La réplique "T'as d'beaux yeux, tu sais..." servie par Jean Gabin à Michèle Morgan ne saurait faire oublier, et le film dans son entier, et la réponse ardente qu'elle lui fait : "Embrassez moi", qu'elle transforme dans un élan en un "Embrasse moi encore..."
C'est la naissance d'une voix, d'une actrice au jeu d'une précision folle, sans déclamation ni préciosité superflues.
Rendons grâce aux techniciens qui, de film en film, ont su mettre en valeur ce timbre limpide, clair, d'une étonnante sensibilité, qui ne la quittera plus.
Une signature vocale et dramatique qui va connaître en 1939 un autre coup d'éclat. Alors que la guerre s'apprête à défigurer le monde entier, Remorques, le film de Jean Grémillon, réunit à nouveau le couple Gabin/Morgan.
Dans Remorques, dont je vous propose l'extrait ci dessous, une réplique de la même teneur, moins célèbre mais toute aussi puissante et pleine de feu, m'a considérablement marqué.
Michèle Morgan interprète cette fois ci Catherine, femme délaissée aux blessures secrètes.
Jean Grémillon, cinéaste de la mer et du tumulte des sentiments, lui confie le rôle puissant d'une femme follement éprise d'un homme mais bien décidée à ne plus subir le joug de son passé ...
"... Taisez-vous, embrassez moi.. "
C'est là tout l'art de Michèle Morgan. Une fausse calme, intranquille, sensible mais douée d'un véritable feu intérieur, que de nombreux grands cinéastes et techniciens ont su faire grandir et mettre à jour, dès ses débuts.
Son jeu est direct, vif, maîtrisé et d'une grande spontanéité dans sa vérité.
Une signature vocale qui ne se livre pas facilement mais comme les grands timides, distille quand elle est confiante et respectée, les élans surprenants de son hypersensibilité.
Elle s'installe aux États-Unis en 1940 d'abord pour des raisons professionnelles car un contrat de sept ans l'y attend avec les studios de la RKO.

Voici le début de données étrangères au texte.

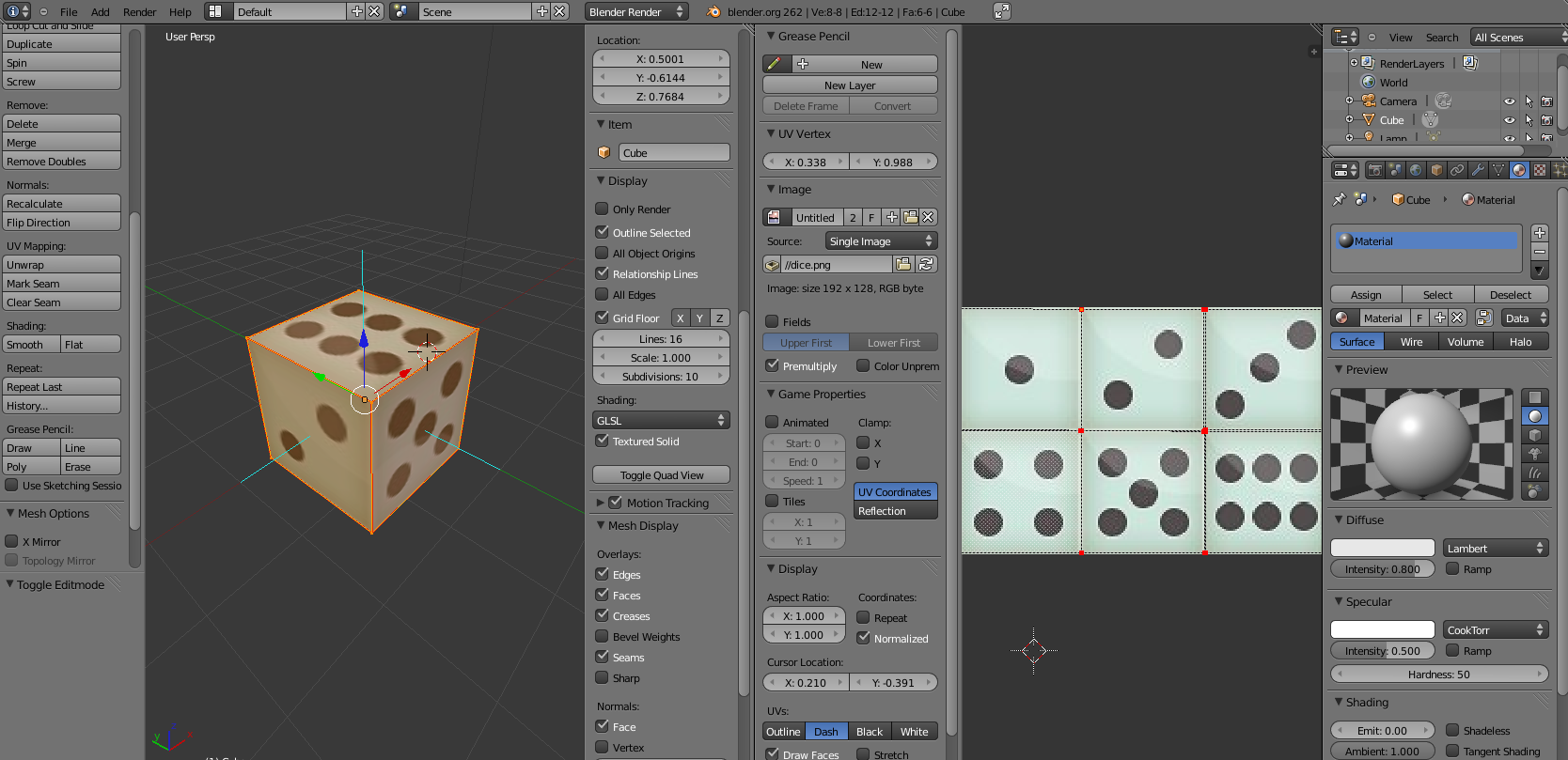Enable the Only Render checkbox
The image size is (1568, 760).
point(603,209)
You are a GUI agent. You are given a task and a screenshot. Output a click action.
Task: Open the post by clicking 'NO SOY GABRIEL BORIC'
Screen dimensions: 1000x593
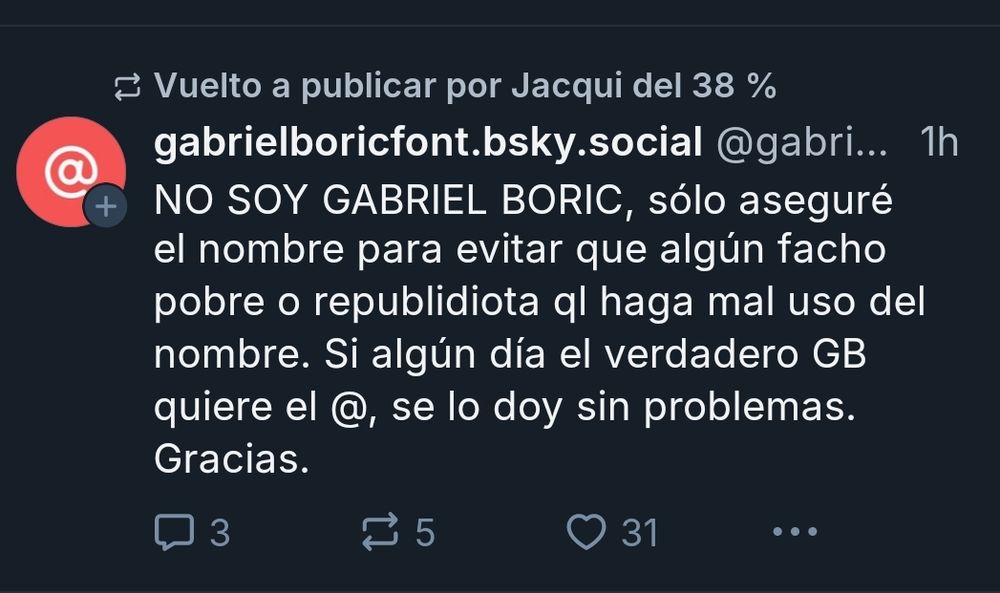[x=388, y=201]

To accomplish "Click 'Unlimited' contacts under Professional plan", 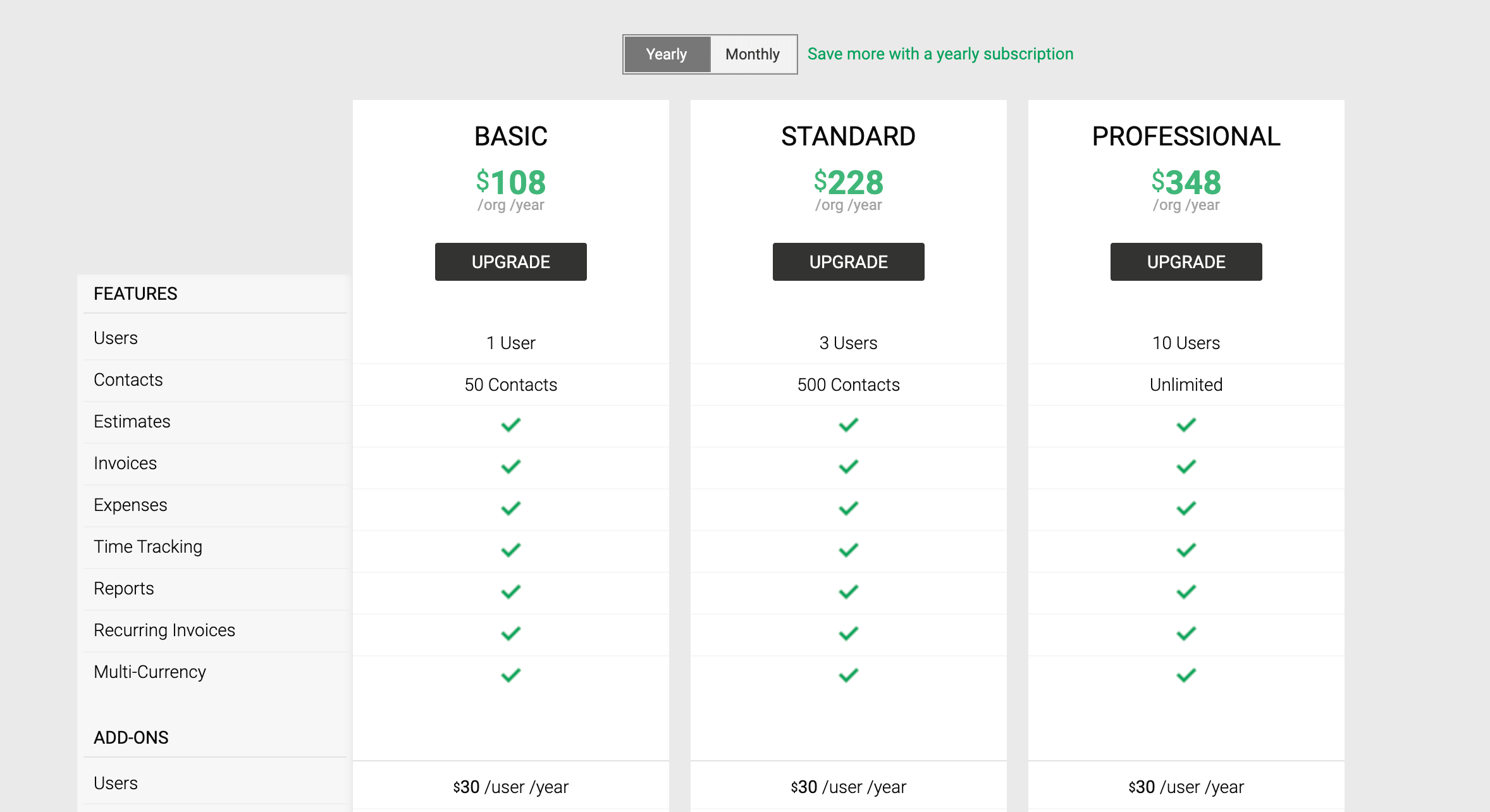I will pos(1185,384).
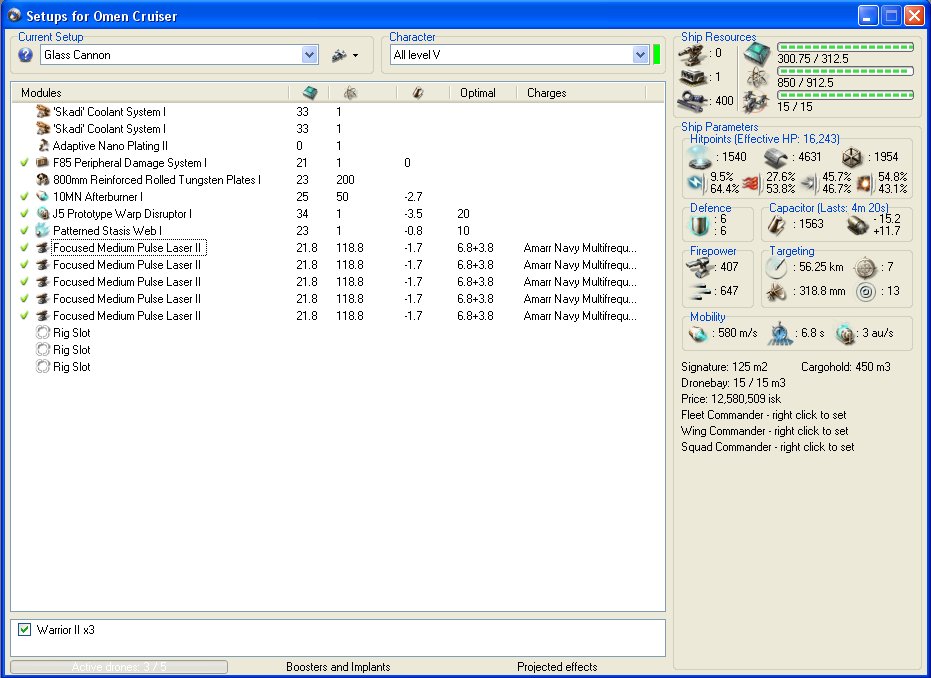Expand the Current Setup dropdown
Screen dimensions: 931x678
pos(309,55)
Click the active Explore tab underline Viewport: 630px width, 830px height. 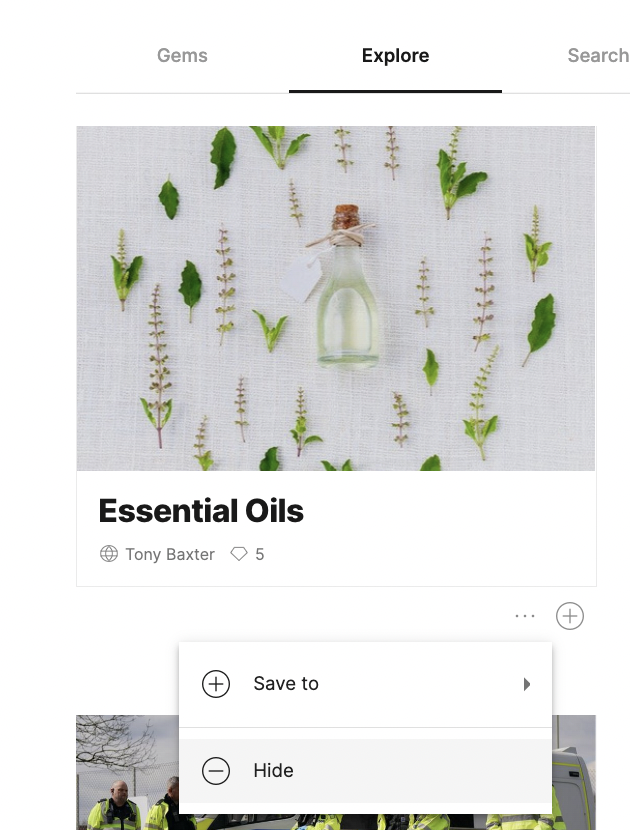(395, 91)
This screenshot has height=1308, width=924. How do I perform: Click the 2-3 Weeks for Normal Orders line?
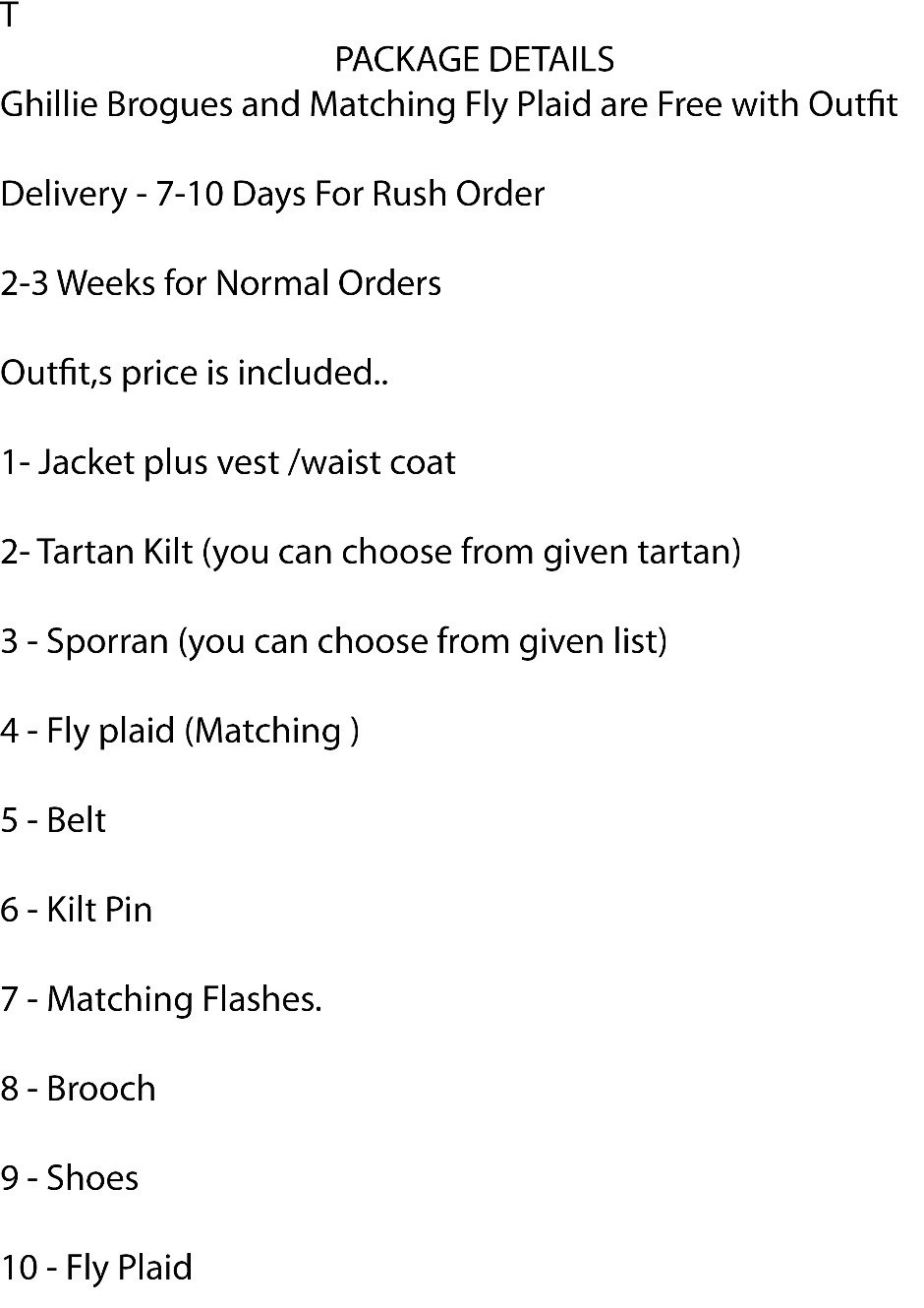pos(221,284)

Elle y tourne cinq films, rate au dernier moment le mythique Casablanca de Michael Curtiz. Michèle Morgan obtient finalement, comme maigre lot de consolation un autre film avec Bogart, Passage To Marseille, du même cinéaste.
Mais son retour professionnel en France en 1946 lui apportera un cadeau bien plus grand : La Symphonie Pastorale, très librement adapté du roman de André Gide. Ce film réalisé par Jean Delannoy la remet en selle pour au moins trois décennies. Mais Michèle ne le sait pas encore.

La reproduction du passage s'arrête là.